[<prev] [next>] [<thread-prev] [thread-next>] [day] [month] [year] [list]
Message-ID: <20120809001212.GB17835@bbox>
Date: Thu, 9 Aug 2012 09:12:12 +0900
From: Minchan Kim <minchan@...nel.org>
To: Mel Gorman <mgorman@...e.de>
Cc: Linux-MM <linux-mm@...ck.org>, Rik van Riel <riel@...hat.com>,
Jim Schutt <jaschut@...dia.gov>,
LKML <linux-kernel@...r.kernel.org>
Subject: Re: [PATCH 5/5] mm: have order > 0 compaction start near a pageblock
with free pages
Hi Mel,
On Wed, Aug 08, 2012 at 08:08:44PM +0100, Mel Gorman wrote:
> commit [7db8889a: mm: have order > 0 compaction start off where it left]
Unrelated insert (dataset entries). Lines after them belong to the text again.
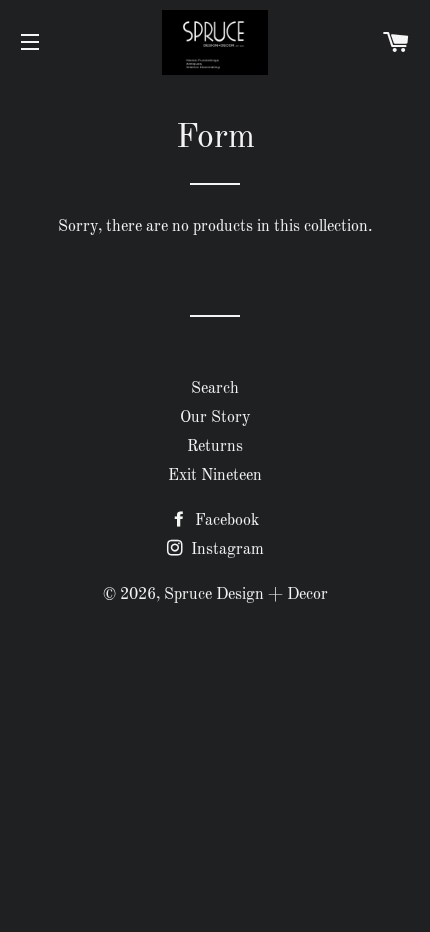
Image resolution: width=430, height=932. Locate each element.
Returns (215, 447)
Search (215, 389)
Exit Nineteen (215, 476)
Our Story (215, 418)
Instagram (225, 550)
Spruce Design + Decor (246, 595)
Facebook (225, 521)
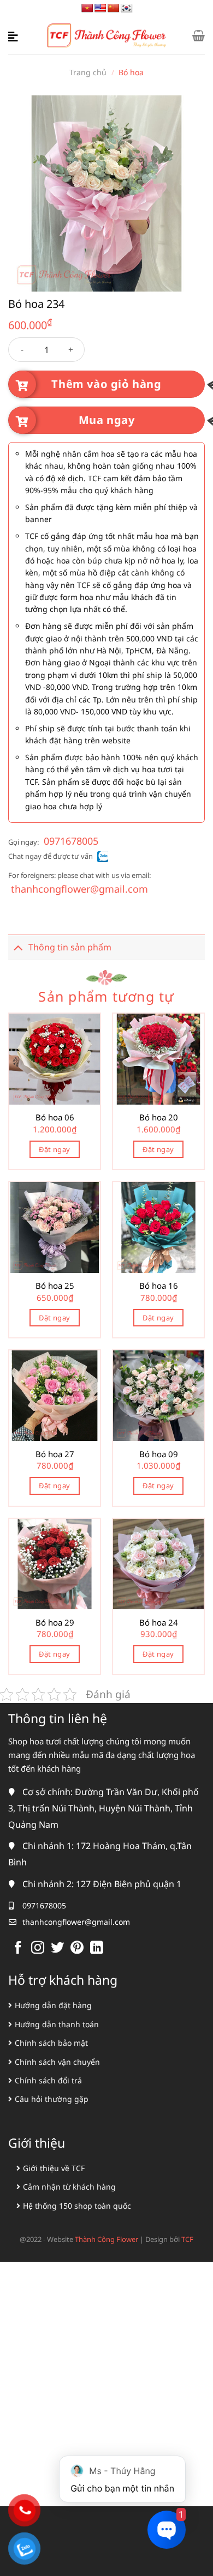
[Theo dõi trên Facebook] (18, 1948)
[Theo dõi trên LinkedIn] (96, 1948)
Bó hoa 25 (55, 1286)
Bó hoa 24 (158, 1622)
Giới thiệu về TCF (54, 2168)
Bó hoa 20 (158, 1117)
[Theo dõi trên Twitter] (57, 1948)
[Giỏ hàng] (198, 35)
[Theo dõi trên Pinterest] (77, 1948)
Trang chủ (87, 72)
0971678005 (71, 840)
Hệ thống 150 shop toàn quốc (77, 2206)
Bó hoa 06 (55, 1117)
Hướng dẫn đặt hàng (53, 2005)
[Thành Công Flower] (106, 35)
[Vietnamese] (87, 8)
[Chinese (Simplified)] (114, 8)
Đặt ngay (54, 1149)
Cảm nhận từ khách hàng (69, 2186)
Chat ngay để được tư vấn (50, 856)
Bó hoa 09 (158, 1454)
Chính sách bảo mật (51, 2043)
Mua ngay (107, 420)
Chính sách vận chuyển (57, 2062)
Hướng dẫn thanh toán (57, 2024)
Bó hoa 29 (55, 1622)
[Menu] (14, 35)
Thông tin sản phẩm (69, 947)
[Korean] (127, 8)
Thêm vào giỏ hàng (106, 384)
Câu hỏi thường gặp (51, 2099)
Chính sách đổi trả (48, 2080)
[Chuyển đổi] (18, 947)
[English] (100, 8)
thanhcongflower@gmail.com (79, 888)
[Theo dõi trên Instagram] (37, 1948)
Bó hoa (131, 72)
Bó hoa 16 (158, 1286)
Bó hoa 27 (55, 1454)
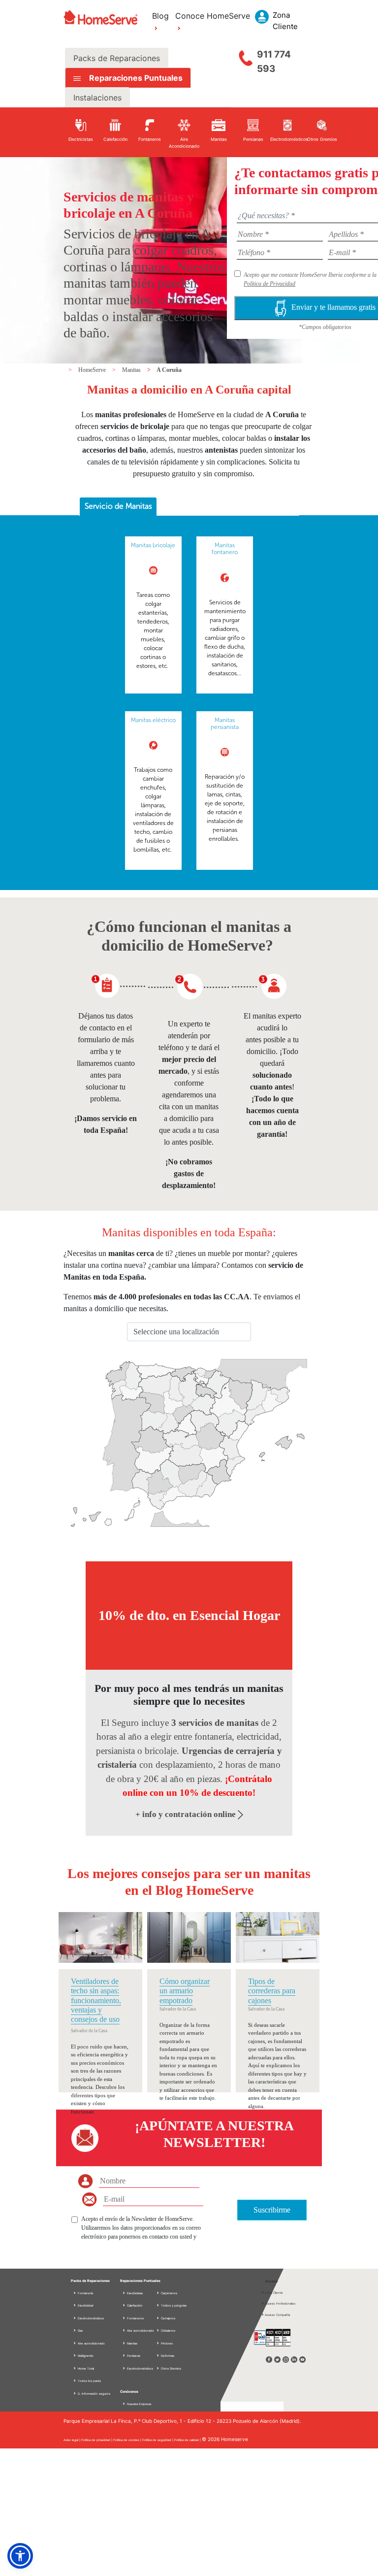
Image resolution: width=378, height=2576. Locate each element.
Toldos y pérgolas (173, 2305)
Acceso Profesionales (280, 2303)
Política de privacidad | (97, 2440)
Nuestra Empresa (139, 2404)
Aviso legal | (72, 2440)
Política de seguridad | (158, 2440)
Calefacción (134, 2305)
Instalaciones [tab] (97, 97)
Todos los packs (89, 2380)
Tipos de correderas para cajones (271, 1990)
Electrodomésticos (90, 2318)
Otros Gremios (170, 2368)
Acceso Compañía (277, 2314)
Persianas (133, 2355)
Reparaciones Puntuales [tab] (135, 78)
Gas (80, 2330)
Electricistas (134, 2293)
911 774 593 (274, 61)
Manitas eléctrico (153, 720)
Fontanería (85, 2293)
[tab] (118, 506)
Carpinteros (168, 2293)
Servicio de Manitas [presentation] (118, 506)
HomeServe (92, 369)
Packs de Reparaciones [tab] (116, 58)
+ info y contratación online (186, 1814)
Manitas (132, 369)
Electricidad (85, 2305)
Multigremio (85, 2355)
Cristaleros (167, 2330)
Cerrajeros (167, 2318)
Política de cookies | (127, 2440)
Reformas (167, 2355)
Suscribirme (271, 2210)
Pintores (166, 2343)
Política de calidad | (188, 2440)
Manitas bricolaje (153, 545)
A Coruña (169, 369)
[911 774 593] (245, 56)
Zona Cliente (274, 2292)
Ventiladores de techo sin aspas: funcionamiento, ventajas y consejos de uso (96, 2000)
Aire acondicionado (91, 2343)
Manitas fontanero (225, 549)
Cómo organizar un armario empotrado (184, 1990)
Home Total (85, 2368)
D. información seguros (93, 2393)
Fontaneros (135, 2318)
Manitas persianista (225, 723)
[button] (20, 2555)
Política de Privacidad (269, 283)
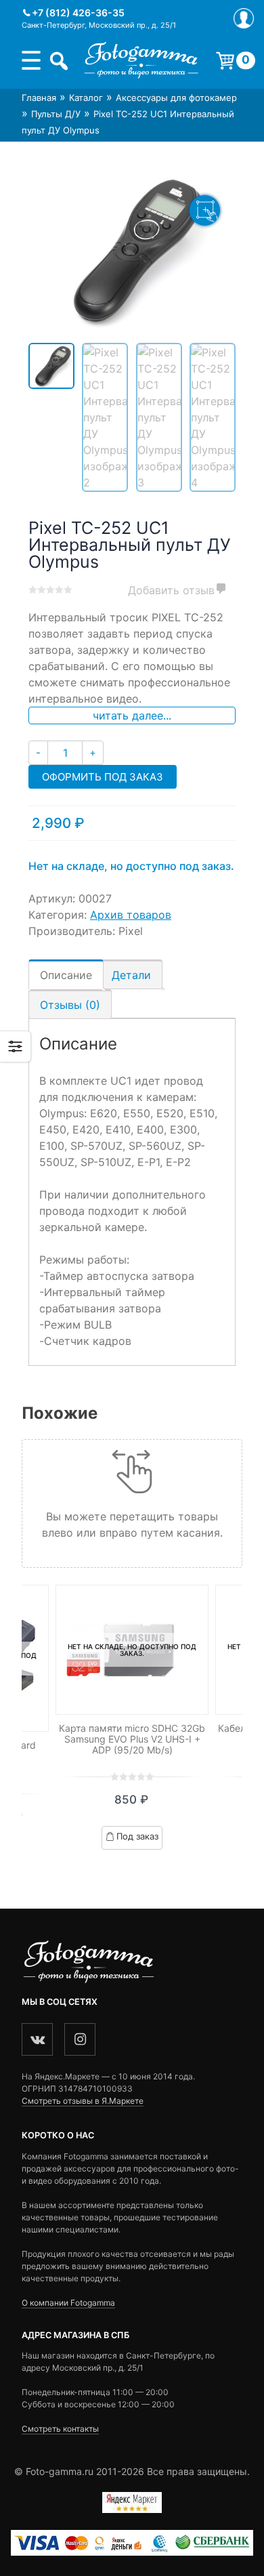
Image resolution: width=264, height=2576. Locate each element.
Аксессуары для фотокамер (176, 97)
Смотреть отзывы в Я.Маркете (83, 2101)
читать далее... (132, 715)
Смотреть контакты (60, 2429)
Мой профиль (244, 18)
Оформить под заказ (102, 776)
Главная (39, 97)
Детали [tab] (131, 975)
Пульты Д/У (56, 113)
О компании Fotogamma (68, 2303)
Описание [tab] (66, 975)
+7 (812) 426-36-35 (78, 12)
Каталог (86, 97)
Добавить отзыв (171, 590)
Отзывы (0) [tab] (70, 1005)
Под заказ (137, 1836)
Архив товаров (130, 914)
> introduced a caching mechanism to reduce the amount work the free page
> scanner does in compaction. However, it has a problem. Consider two process
> simultaneously scanning free pages
>
> C
> Process A M S F
> |---------------------------------------|
> Process B M FS
>
> C is zone->compact_cached_free_pfn
> S is cc->start_pfree_pfn
> M is cc->migrate_pfn
> F is cc->free_pfn
>
> In this diagram, Process A has just reached its migrate scanner, wrapped
> around and updated compact_cached_free_pfn accordingly.
>
> Simultaneously, Process B finishes isolating in a block and updates
> compact_cached_free_pfn again to the location of its free scanner.
>
> Process A moves to "end_of_zone - one_pageblock" and runs this check
>
> if (cc->order > 0 && (!cc->wrapped ||
> zone->compact_cached_free_pfn >
> cc->start_free_pfn))
> pfn = min(pfn, zone->compact_cached_free_pfn);
>
> compact_cached_free_pfn is above where it started so the free scanner skips
> almost the entire space it should have scanned. When there are multiple
> processes compacting it can end in a situation where the entire zone is
> not being scanned at all. Further, it is possible for two processes to
> ping-pong update to compact_cached_free_pfn which is just random.
>
> Overall, the end result wrecks allocation success rates.
>
> There is not an obvious way around this problem without introducing new
> locking and state so this patch takes a different approach.
>
> First, it gets rid of the skip logic because it's not clear that it matters
> if two free scanners happen to be in the same block but with racing updates
> it's too easy for it to skip over blocks it should not.
>
> Second, it updates compact_cached_free_pfn in a more limited set of
> circumstances.
>
> If a scanner has wrapped, it updates compact_cached_free_pfn to the end
> of the zone. When a wrapped scanner isolates a page, it updates
> compact_cached_free_pfn to point to the highest pageblock it
> can isolate pages from.
Okay until here.
>
> If a scanner has not wrapped when it has finished isolated pages it
> checks if compact_cached_free_pfn is pointing to the end of the
> zone. If so, the value is updated to point to the highest
> pageblock that pages were isolated from. This value will not
> be updated again until a free page scanner wraps and resets
> compact_cached_free_pfn.
I tried to understand your intention of this part but unfortunately failed.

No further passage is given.